Is Free/Busy Enough?
There are some who argue that basing availability for meetings on free/busy time misses the point. "People don't keep their calendars up-to-date," says Jim Cook, the CEO of UK-based Volutio Limited. "Therefore we must recognize that a blank spot in someone's calendar doesn't automatically mean that they are available to meet." Yori Nelken, the CEO of San Francisco-based startup TimeBridge, adds unreliability and impoliteness to the litany of issues with free/busy. "People often block out significant chunks of time in their calendar so they can get work done without being interrupted with meeting requests," states Nelken. "This results in a lot of potential busy time that is really just 'soft' commitments that can pretty easily be changed." Both Cook and Nelken's companies seek to address the social aspects of meeting scheduling.
Volutio is about to release the first version of Ikordo, a meeting scheduling service. Here's how it works. An Ikordo subscriber visits their Ikordo meeting scheduling Web page and provides meeting parameters, such as what the meeting is about, who they want to attend, where it's being held, and so on. The Ikordo service then sends out email messages to all invited participants asking them to respond with their availability to meet at the suggested time. Replies are sent to the Ikordo service, which applies natural language processing to parse the reply and figure out whether the person is able to attend. The service continues the process of negotiation on behalf of the meeting organizer until a quorum of attendees can attend. If one or two people are deadlocking the meeting, Ikordo will proactively send a politely worded email asking them if they might change their schedule to enable the meeting to take place. "We aren't asking people to change their behavior in any way. Since it is email-based, rather than Webbased, it works anywhere and everywhere that people get email today, including mobile devices," notes Cook. While Ikordo isn't based on free/busy lookups, users can choose to upload their current free/busy information into Ikordo to assist with meeting scheduling. TimeBridge is also gearing up to release the first public version of its meeting scheduling service, which it calls a personal scheduling manager. The service adds functionality to the users existing calendaring tool of choice (e.g., Outlook). An additional "New Meeting" button in Outlook enables a user to create a TimeBridge meeting proposal.
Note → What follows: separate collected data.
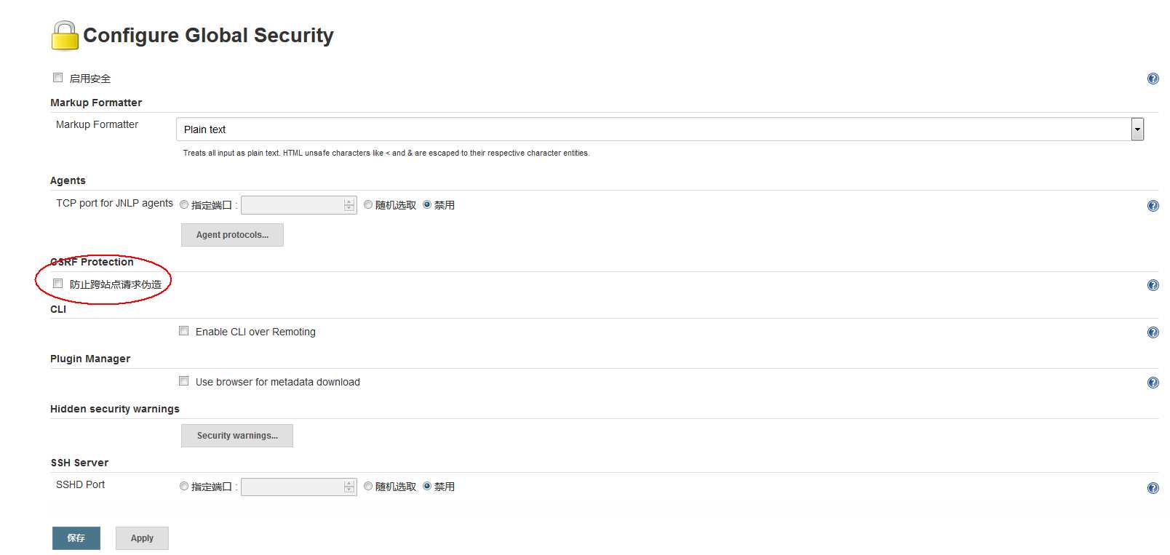Check Use browser for metadata download
This screenshot has height=555, width=1170.
(x=184, y=381)
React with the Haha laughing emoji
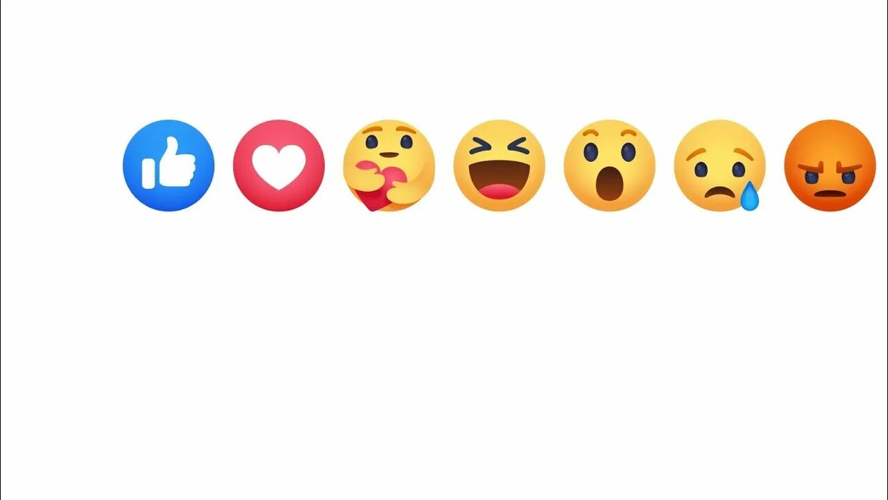Viewport: 888px width, 500px height. coord(500,165)
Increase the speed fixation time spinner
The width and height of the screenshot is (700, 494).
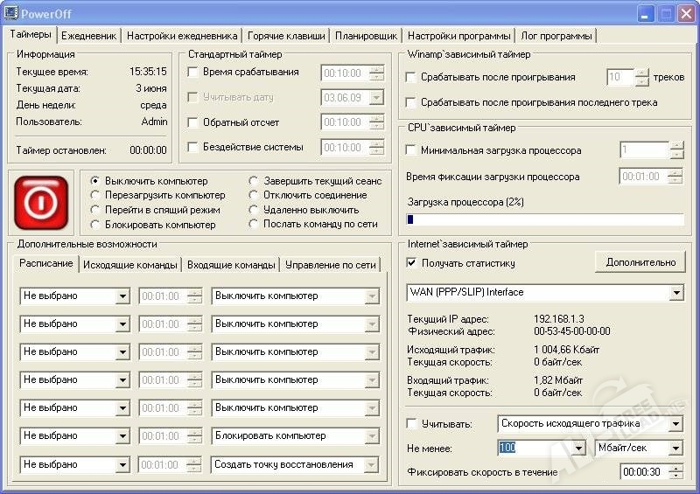675,468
Users have instant access and visibility into their Outlook calendar (for free/busy time) and address book (for invitees). They can choose up to five proposed meeting times, viewing both their own availability and the free/busy information for anyone on their Exchange Server or their TimeBridge network. Once the meeting proposal is sent, the organizer's calendar is ghosted with the five tentative meeting times, so they don't need to keep track of what they proposed. Recipients of the invitation can share which times work best for them. Importantly, the respondent can see how other invitees have responded. This creates subtle social pressure to answer affirmatively and increases the chance of finding a time that works for everyone. The TimeBridge service reconciles the responses, and sends out a confirmed meeting time for the best available slot. Once confirmed, all tentative times are removed from the organizers' calendar. TimeBridge reports that 80 percent of the time all of this happens automatically, but when conflicts arise the organizer is supplied with a set of tools to resolve any deadlocks. The service will work with Microsoft Outlook, Google Calendar and Apple iCal by the end of 2007, with additional calendar support forthcoming based on customer demand. Invitees require nothing but a browser and an Internet connection to respond to an invitation.
Oren Sreenby, the executive director of Emerging Technology at the University of Washington in Seattle, and a member of the CalConnect Steering Committee, remains unconvinced. "There's a lot of communication that flows around calendaring, and prioritizing where you spend your time," he says. "I am unsure as to the degree to which you can formalize all of that negotiation in software." CalConnect isn't blind to the nuances of free/busy time vs. meeting availability either. Its vAvailability ad hoc group investigated how to portray different types of availability to different classes or groups of people. "Think of a University professor," explains Thewlis. "They will have an availability for meeting with their faculty colleagues, a different availability for meeting with students, and a different availability for meeting with the academic provost. How we translate these different availabilities into software rules and representations is a matter of current and future interest." The vAvailability work has been submitted to the IETF as an extension to the revised iCalendar standard.